The data >>

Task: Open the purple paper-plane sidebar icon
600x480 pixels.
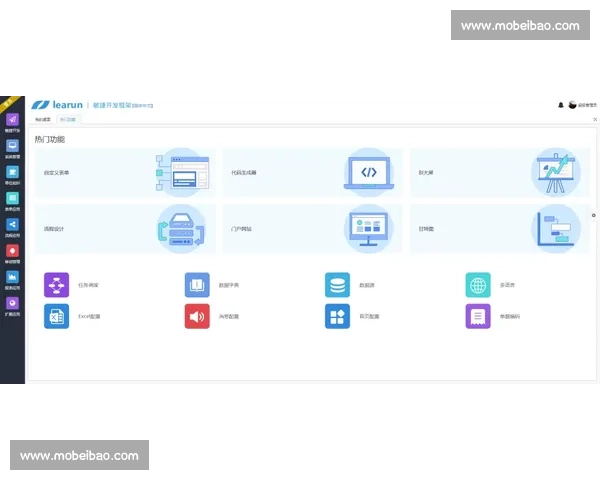Action: click(x=12, y=121)
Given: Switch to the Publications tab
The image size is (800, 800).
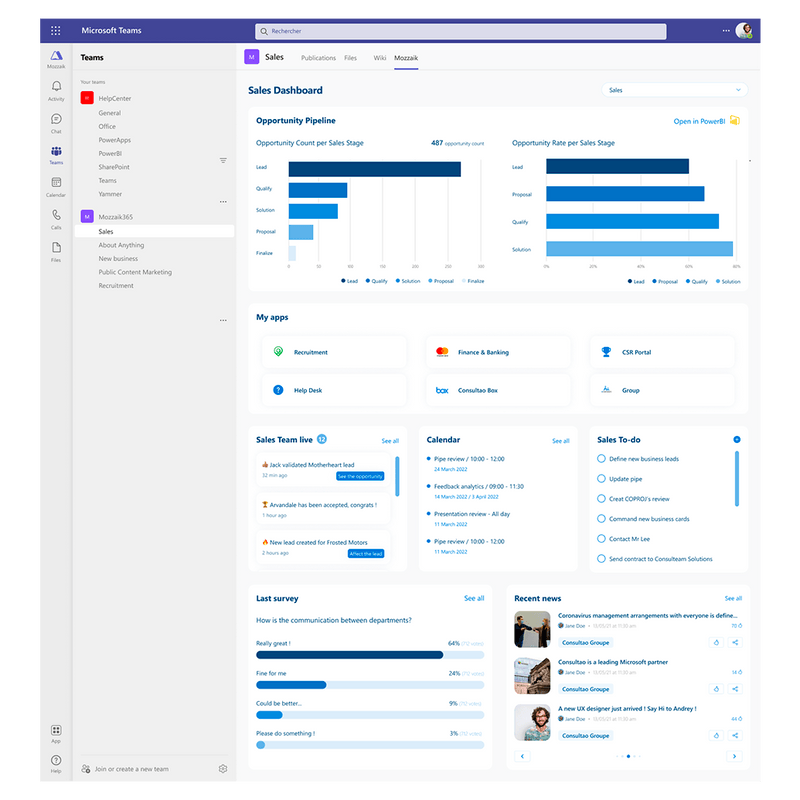Looking at the screenshot, I should point(318,58).
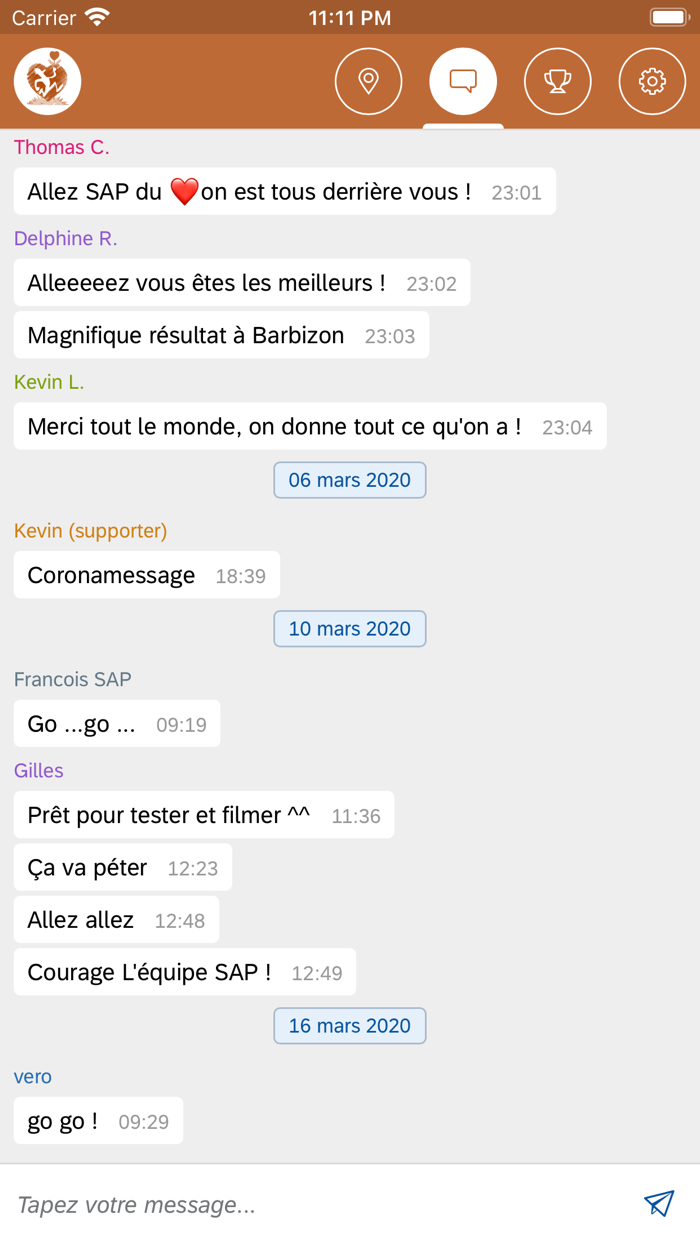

Task instructions >> With the pictures left out, return all the material above exactly.

Answer to this problem >>
Task: Open the purple paper-plane sidebar icon
600x480 pixels.
Action: click(x=12, y=121)
Given: Switch to the Publications tab
The image size is (800, 800).
Looking at the screenshot, I should point(318,58).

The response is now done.